1. PREMIERE: DJ EFN ft.
    MC Eiht, Blu & Kam — “South-West” (K-Def Remix) (AUDIO).

    Geah! The West Coast stands tall on this banging K-Def remix featuring three of the most respected rappers from Cali (reppin’ Compton, L.A., and Watts, respectively), brought together by Miami’s DJ EFN , who was cool enough to answer a few questions for us.



    (Listen to the O.G. version, which is produced by The Guild and appears on DJ EFN’s Another Time LP , right here .)


    You’re from L.A. but moved to Florida in ’86 just as N.W.A and 2 Live Crew were first starting to blow up. You were still a kid, but were you listening to hip-hop at the time? How did you get exposed to the culture? What are your early memories of hip-hop?

    DJ EFN: I was heavily into music from a very young age. My cousins in L.A. were playing a lot of disco and rock music and I was also into a lot of movie soundtracks from that era. I started to hear rap music around that same time, but I hadn’t been exposed to hip-hop as a culture yet. Around ’86, I was heavy into skateboarding culture, and slowly, more rap music was creeping into my daily soundtrack. Artists like Run-DMC, MC Shy D, 2 Live Crew, Fat Boys, Gucci Crew, LL Cool J, Ice-T, N.W.A, Beastie Boys, etc.. Still, I hadn’t been exposed to hip-hop as a culture yet, although graffiti and breakdancing was also a part of everyday life for me. It wasn’t til a fellow skater and I were discussing the music we liked and we got into a conversation about hip-hop versus rap music that it all made sense to me. I started to realize we were living in the early stages of something special and I wanted to really be involved.

    And to circle around to your original question, N.W.A and Public Enemy were the most influential groups on me. I felt it was more than music, it was something that can strike fear or galvanize the masses toward social change. Those groups helped me see the power hip-hop could have.

    What do you think Miami hip-hop and West Coast hip-hop have in common?

    DJ EFN: To properly answer this I would have to really go in depth [about] Miami’s hip-hop history and that history is complicated, and not easily explained without a lot of back story explaining the difference between the Miami bass scene and the Miami hip-hop scene.
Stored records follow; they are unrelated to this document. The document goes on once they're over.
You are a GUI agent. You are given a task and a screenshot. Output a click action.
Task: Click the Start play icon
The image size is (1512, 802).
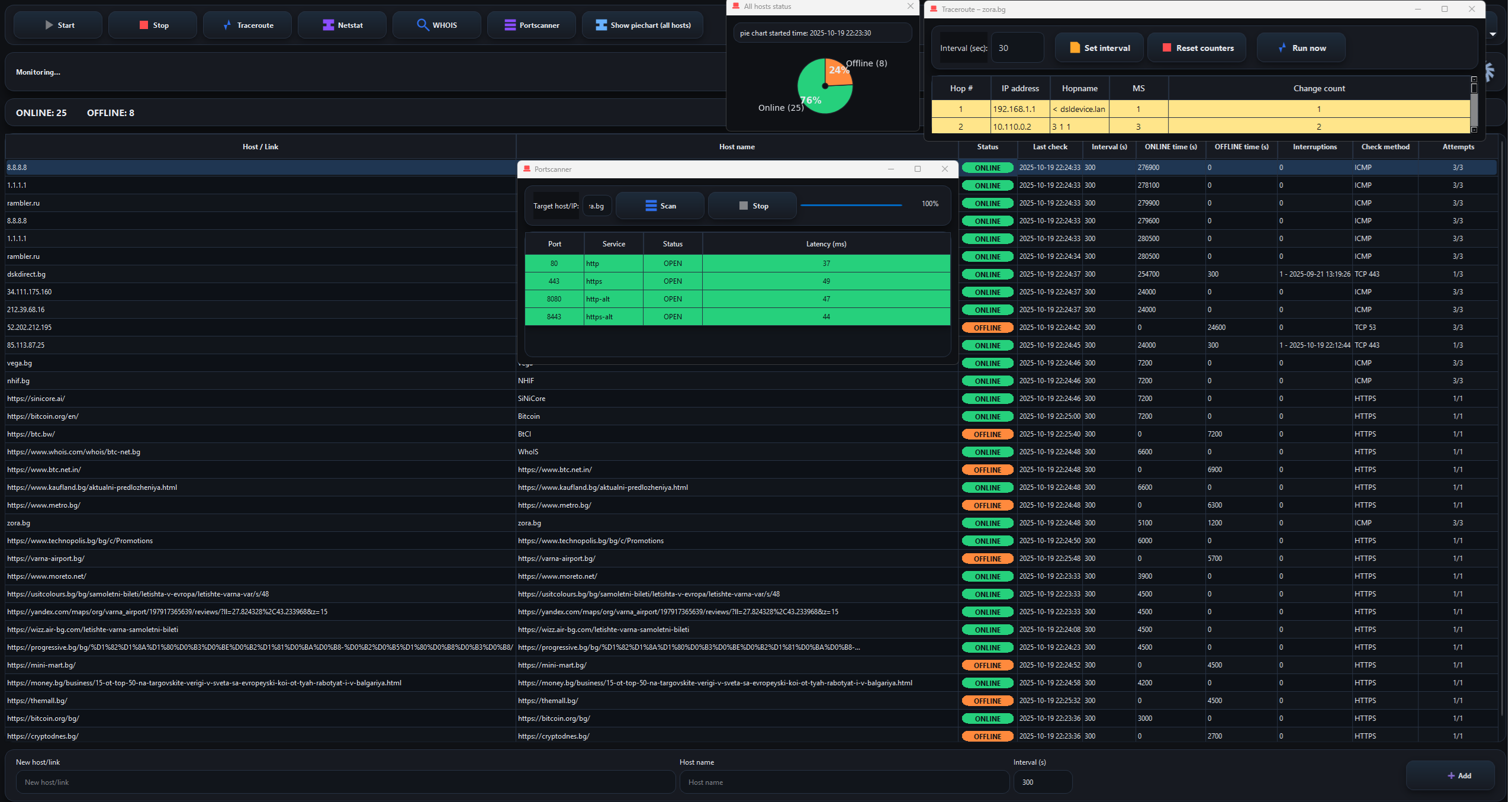pos(49,25)
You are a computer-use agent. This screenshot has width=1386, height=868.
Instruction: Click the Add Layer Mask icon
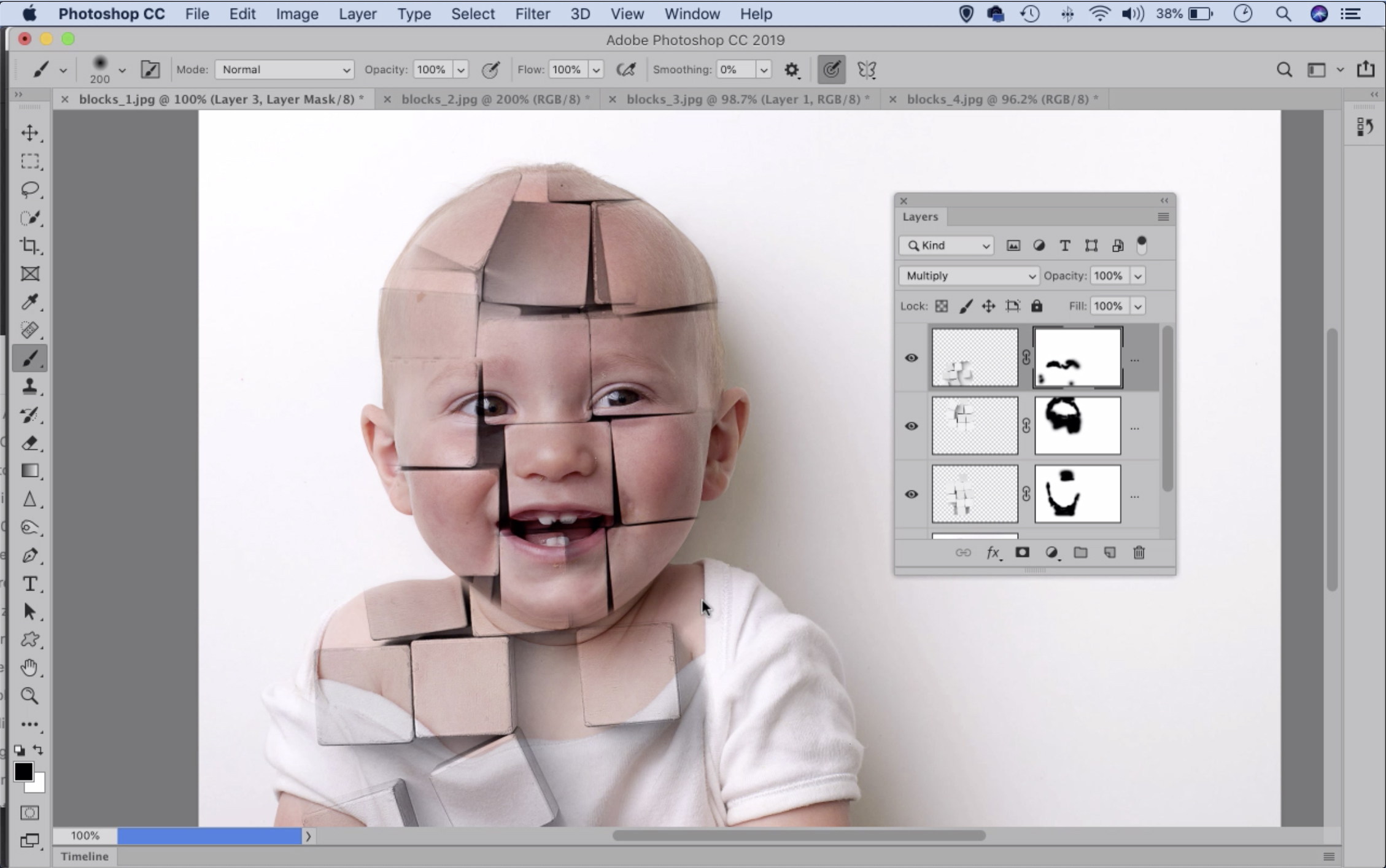pos(1022,552)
But something that historically I think we had in common was fighting for relevance and attention in a culture and industry that was dominated by New York for so many years. Of course, that has changed now, but that was something we had in common. A Miami-West Coast fun fact is that members of 2 Live Crew with the exception of Luke were originally from Los Angeles.

    How did you decide to put Eiht, Blu and Kam on the same track? What do you like about each of their styles?

    DJ EFN: It was an easy choice of artists. The entire project is paying homage to my mixtape roots and the mix matching of artist you would hear on mixtapes and more specifically my mixtapes. My goal was to have veterans [and] current and new artist trading bars on tracks. I wasn’t just picking anyone. It had to be artist I thought made sense and that I felt represented my musical tastes. Eiht was someone I always liked going back to Compton’s Most Wanted . He was without a doubt a well-established MC that I wanted on my project. Kam is another veteran and going back to the Neva Again album [1993] he was one of my favorite West Cost MCs. Blu I felt was a good representation of the current wave of West Coast artists and putting them together, like the other tracks, is a statement saying good artistry doesn’t have an age. I want to help expose a younger audience to the veterans and the older audience to the current guys and show them that dope is dope!

    Please talk about how you hooked up with K-Def to do the remixes .

    DJ EFN: K-Def came by way of Redefinition Records who I partnered up to do the physicals (CD, tape, and vinyl) of this album . When they offered up remixes by K-Def I was automatically in. I am a fan, I am a student of the game, and any chance I can work with people I feel are pioneers in their own right I will do so without a second to think about it. I was a big fan of K-Def and Larry O’s Real Live project , and I am pretty sure I was the first DJ playing their stuff out here in Miami.

    What about your debut compilation album, Another Time , are you most proud of?

    DJ EFN: I feel that I was able to put something out that really embodies my music morals and beliefs. I wanted to pay respect to the past while supporting the future and I think I accomplished that with this project. Also, this project would not have been possible without the help of artists and producers I have real life friendships with. I feel it is important to support and work with those that have supported you and worked with you. Myself and my business partner Nomadic Trackz set out to make a project that could stand the test of time like albums we grew up on, so in the end, I think we did that, but only time will tell.